Mi vecino ha abierto los ojos y me ha visto mirándole por mi ventana. La ha abierto y me ha saludado por primera vez en diez años. Dice que no puede salir, pero me ha dado una manta y un plato de comida que promete renovar cada día y me ha preguntado cómo llegué a vivir en la calle. Le he contestado que la respuesta la anticipó Frankenstein y los relatos de Shirley Jackson. La invisibilidad y marginalidad de algunos monstruos creados por una sociedad que ha dejado de ser social. Le cuento la historia de una antropóloga que, preguntada por el primer signo de civilización humana, afirmó que no era la olla de barro ni los útiles de piedra, sino un fémur sanado. Una fractura en el reino animal supone la muerte. El humano vivió porque lo cuidaron y protegieron el tiempo suficiente para que sanara.

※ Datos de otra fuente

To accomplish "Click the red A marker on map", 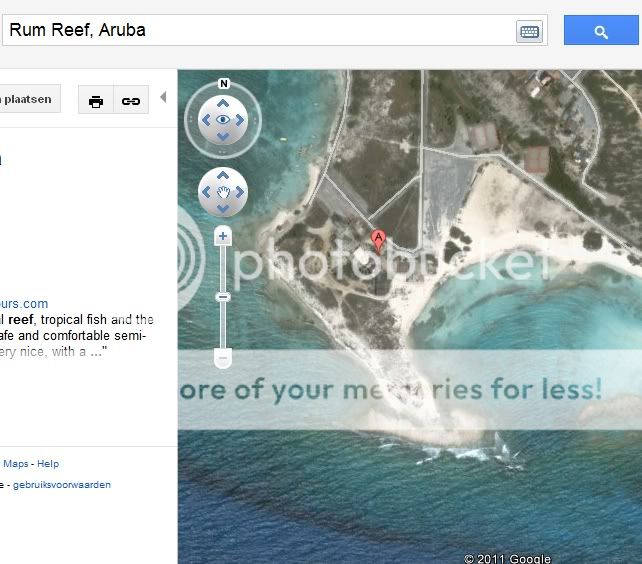I will point(378,240).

Estoy manteniendo largas charlas con mi vecino a través de la ventana. Me habla de que había olvidado la importancia de la comunidad sobre lo individual, de lo cercano sobre lo importado, de lo humano sobre lo económico, el valor de las pequeñas cosas y la importancia de aburrirse para apreciar la belleza. Piensa que ayudar a un vecino le haría más feliz que el bonus que le paga su empresa por vender su tiempo a objetivos trimestrales, por sacrificar la lentitud, por olvidar la vecindad. Piensa todo eso. Pasan las semanas. La rutina se impone y el tiempo vuelve a acelerarse... Yo sigo mirando, por mi ventana.